Pandemia x discursos de ódio
Parece cena de filme: num piscar de olhos, a Terra parou, e tudo mudou! Vidas que se foram precocemente; vidas que vieram; vidas revividas; vidas repensadas; vidas prometidas; vidas… Mas, neste Brasil brasileiro pandêmico, a “aquarela” que se samba é uma roupagem moderna de Hobsbawm, na “Era dos Extremos”, numa adaptação onde disputam espaço amor e ódio.
Neste cenário apocalíptico, se por um lado o isolamento social tem revelado pessoas que não medem esforços em prol do próximo, exercendo o amor em sua plenitude; por outro, tem floculado conteúdos, gestos e ações repugnantes, principalmente, sob o véu de discursos fundamentalistas ou “embasados” em nada, a empreenderem e a propagarem mensagens, sobretudo, nas redes sociais (mas não unicamente) de conteúdo racista, homofóbico, transfóbico, gordofóbico, misógino ou intolerante às diferenças, incitando o ódio contra o nosso semelhante.
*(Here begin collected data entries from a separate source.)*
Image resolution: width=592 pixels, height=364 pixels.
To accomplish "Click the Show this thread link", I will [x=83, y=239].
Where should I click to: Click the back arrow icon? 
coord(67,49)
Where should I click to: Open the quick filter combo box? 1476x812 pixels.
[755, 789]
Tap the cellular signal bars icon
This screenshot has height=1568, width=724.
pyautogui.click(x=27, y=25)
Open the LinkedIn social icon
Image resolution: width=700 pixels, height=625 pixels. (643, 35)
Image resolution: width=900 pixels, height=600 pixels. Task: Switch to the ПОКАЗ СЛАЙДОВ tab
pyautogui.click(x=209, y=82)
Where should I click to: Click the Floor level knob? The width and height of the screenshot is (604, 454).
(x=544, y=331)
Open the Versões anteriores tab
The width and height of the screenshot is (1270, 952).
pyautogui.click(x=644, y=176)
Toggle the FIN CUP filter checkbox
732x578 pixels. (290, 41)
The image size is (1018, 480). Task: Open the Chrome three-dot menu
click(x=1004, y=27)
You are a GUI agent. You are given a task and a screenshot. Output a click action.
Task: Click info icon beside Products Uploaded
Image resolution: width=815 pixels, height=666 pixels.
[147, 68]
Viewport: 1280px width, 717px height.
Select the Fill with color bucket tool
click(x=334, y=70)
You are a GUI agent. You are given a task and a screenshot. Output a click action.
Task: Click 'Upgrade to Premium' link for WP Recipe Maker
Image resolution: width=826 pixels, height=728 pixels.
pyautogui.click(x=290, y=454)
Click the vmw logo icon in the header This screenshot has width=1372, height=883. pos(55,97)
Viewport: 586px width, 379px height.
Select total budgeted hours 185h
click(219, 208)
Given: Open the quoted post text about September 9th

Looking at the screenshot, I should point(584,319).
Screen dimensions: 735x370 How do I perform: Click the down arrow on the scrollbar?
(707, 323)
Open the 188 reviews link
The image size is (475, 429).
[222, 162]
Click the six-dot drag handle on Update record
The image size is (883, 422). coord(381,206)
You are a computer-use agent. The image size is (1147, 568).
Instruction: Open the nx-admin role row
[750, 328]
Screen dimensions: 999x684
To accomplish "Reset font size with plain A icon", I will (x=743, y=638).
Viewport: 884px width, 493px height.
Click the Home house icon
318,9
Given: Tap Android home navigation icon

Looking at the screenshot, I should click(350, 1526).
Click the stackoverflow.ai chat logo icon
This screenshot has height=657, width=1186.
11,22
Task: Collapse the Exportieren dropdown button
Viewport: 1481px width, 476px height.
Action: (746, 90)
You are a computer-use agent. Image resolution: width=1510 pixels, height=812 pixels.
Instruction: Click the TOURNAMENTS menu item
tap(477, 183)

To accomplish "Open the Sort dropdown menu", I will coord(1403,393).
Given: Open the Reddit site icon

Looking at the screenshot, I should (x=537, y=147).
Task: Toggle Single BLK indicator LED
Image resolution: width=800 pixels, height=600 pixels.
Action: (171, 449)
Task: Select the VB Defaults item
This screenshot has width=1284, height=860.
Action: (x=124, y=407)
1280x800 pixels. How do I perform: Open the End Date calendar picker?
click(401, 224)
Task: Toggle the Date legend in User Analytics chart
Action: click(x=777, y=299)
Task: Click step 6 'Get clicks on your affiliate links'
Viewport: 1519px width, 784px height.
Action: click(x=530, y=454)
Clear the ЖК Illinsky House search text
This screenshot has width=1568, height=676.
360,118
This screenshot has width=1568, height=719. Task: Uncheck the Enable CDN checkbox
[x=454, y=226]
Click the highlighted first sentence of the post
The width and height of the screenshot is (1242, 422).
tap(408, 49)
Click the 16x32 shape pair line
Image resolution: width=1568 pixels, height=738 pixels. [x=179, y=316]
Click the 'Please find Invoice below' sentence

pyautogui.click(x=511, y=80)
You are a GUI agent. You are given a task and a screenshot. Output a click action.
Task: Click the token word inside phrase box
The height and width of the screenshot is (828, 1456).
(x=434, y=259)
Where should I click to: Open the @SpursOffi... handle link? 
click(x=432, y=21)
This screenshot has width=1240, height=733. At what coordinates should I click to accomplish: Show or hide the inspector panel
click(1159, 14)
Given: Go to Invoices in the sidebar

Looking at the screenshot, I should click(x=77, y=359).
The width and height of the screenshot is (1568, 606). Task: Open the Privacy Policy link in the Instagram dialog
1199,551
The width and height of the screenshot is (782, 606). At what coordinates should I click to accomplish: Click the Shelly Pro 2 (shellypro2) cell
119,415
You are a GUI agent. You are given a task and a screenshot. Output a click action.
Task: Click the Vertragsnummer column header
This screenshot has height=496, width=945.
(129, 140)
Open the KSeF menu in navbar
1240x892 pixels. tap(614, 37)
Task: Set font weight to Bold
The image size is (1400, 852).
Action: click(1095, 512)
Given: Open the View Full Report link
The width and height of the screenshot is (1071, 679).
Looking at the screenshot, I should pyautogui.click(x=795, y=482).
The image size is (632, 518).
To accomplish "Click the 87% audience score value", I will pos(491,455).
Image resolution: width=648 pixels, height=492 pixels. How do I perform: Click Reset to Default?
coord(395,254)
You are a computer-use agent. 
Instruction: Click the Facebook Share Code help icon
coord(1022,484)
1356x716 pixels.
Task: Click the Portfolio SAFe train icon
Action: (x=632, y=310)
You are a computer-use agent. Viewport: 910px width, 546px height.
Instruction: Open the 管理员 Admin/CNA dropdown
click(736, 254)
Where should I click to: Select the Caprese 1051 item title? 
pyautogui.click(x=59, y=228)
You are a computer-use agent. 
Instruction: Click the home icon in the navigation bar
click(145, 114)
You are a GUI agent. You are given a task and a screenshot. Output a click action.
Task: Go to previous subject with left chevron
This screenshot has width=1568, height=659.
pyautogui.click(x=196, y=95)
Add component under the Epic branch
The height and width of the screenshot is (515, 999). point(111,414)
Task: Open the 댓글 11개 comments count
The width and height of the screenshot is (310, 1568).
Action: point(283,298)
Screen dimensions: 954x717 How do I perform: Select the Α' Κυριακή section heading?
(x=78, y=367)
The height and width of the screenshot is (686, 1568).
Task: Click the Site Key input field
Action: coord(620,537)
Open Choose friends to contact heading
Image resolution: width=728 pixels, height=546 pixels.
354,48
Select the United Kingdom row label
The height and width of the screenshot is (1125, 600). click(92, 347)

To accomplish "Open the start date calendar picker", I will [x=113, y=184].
E muitas pessoas acabam repetindo esses discursos de ódio de forma quase natural, um tanto quanto folieàdeux (pronuncia-se foli-à-dê, termo francês que significa “loucura a dois”, para ilustrar transtorno psicótico compartilhado), em que pessoas (geralmente próximas) “deliram” ao mesmo tempo!
Exemplificando, pois, aos olhos de uma parcela insana da população, a lei penal é simplesmente ignorada. A ciência é rechaçada. Meninas e mulheres vítimas de estupros e outras violências são revitimizadas ou “tornadas” algozes. Trabalhadores da infantaria pandêmica (profissionais da saúde, da segurança pública, das comunicações de massa, dos serviços gerais, dos serviços delivery e tantos outros campos que não cabem nesta lauda) são massacrados de alguma forma em sua dignidade ou em suas condições de trabalho. Pessoas negras, indígenas, LGBTQIAP+, refugiadas, plus size, pessoas com deficiência, em situação de rua, minorias linguísticas, religiosas e muitas outras que não se enquadram em algum ridículo “padrão” são expostas a todos os tipos de injúrias e aviltamentos “possíveis”! Até parece que a guerra não é contra o coronavírus…
Enfim, mais do que da saúde do corpo, é preciso manter a saúde da mente para não cairmos nem compactuarmos com essas ciladas. E, independentemente de credo, ou do que for, exercitarmos a mais que bem-vinda fraternidade! Só para constar, esses discursos de ódio, que, em verdade, além de caminharem na contramão dos Direitos Humanos, constituem crimes de ódio previstos na Constituição Federal, no Código Penal Brasileiro e em outros aparatos, como a Lei Federal n° 7.716/ 89, que trata dos crimes de incitação ao preconceito sob diversas formas. Ademais, muitas vezes, conteúdos abusivos transpõem o campo das ideias e concretizam várias matizes de violência, não só contra a pessoa, mas também contra os animais, o meio ambiente e o patrimônio público ou particular. Tudo contribuindo para nos garantir o tétrico título internacional de pior país para lidar com a pandemia. E todos temos o veredicto: culpados!
Já diziam nossos avós que: “Não se pode acender uma vela para Deus e outra para o diabo”. Portanto não há como nos fundamentarmos no errado para encontrar o certo. É um algoritmo que não bate! Nossa passagem por este mundo é para evoluir, somando e multiplicando uns aos outros e não para subtrair, nem dividir o homem. A evolução social universal depende disso. A sobrevivência, também. E, para acompanharmos a evolução rumo à paz e à justiça social, é preciso que tenhamos mentes abertas e tolerantes; mentes à frente de seu próprio tempo. Nossa guerra declarada é contra um vírus, não contra o nosso próximo!
Introduzidos a esta reflexão com o historiador britânico Eric Hobsbawm, na “Era dos Extremos: o breve século XX: 1914-1991”, nada mais pertinente do que concluir com o mesmo autor, desta vez em outra obra: “A Era do Capital: 1848-1875”, em que ele alude ao sempre atual discurso do estrategista de guerra e ex-governante francês, Napoleão III: “Se caminhardes à frente das ideias do vosso século, essas ideias te acompanharão e te sustentarão. Se caminhardes atrás delas, elas vos arrastarão. Se caminhardes contra elas, elas vos derrubarão”.